Data excerpts:
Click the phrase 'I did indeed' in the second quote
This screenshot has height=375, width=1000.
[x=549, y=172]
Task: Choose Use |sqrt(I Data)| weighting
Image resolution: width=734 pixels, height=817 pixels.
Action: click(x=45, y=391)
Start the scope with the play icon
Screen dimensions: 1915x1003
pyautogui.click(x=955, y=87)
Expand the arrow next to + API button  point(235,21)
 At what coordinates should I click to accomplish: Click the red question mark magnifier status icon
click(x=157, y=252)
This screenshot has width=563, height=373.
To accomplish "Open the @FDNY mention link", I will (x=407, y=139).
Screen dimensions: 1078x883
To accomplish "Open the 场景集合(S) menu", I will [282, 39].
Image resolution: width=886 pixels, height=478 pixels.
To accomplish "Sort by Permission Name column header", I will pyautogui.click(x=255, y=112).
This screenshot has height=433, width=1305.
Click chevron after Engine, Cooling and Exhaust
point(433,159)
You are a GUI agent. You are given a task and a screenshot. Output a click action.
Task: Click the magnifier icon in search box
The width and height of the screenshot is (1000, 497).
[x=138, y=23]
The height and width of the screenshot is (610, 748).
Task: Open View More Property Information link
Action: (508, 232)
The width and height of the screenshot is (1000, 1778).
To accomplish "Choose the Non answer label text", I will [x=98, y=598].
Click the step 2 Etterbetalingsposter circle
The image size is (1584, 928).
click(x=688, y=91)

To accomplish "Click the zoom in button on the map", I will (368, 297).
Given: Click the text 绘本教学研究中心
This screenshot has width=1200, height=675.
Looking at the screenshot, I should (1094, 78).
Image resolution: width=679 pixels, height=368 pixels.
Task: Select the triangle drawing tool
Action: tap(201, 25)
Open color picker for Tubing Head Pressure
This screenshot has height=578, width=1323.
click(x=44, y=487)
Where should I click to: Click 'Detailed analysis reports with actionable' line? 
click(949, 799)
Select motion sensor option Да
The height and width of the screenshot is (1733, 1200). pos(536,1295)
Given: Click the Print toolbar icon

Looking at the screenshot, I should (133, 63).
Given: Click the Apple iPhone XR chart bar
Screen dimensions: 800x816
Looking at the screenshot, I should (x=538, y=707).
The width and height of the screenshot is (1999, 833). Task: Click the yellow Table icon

*Instructions for the task:*
Copy the line containing "This screenshot has width=1200, height=675." and every line after it, through the last line of the records. Include nothing else.

*Exercise output:*
This screenshot has width=1200, height=675.
Looking at the screenshot, I should (1094, 78).
Image resolution: width=679 pixels, height=368 pixels.
Task: Select the triangle drawing tool
Action: tap(201, 25)
Open color picker for Tubing Head Pressure
This screenshot has height=578, width=1323.
click(x=44, y=487)
Where should I click to: Click 'Detailed analysis reports with actionable' line? 
click(949, 799)
Select motion sensor option Да
The height and width of the screenshot is (1733, 1200). pos(536,1295)
Given: Click the Print toolbar icon

Looking at the screenshot, I should (133, 63).
Given: Click the Apple iPhone XR chart bar
Screen dimensions: 800x816
Looking at the screenshot, I should (x=538, y=707).
The width and height of the screenshot is (1999, 833). Task: Click the yellow Table icon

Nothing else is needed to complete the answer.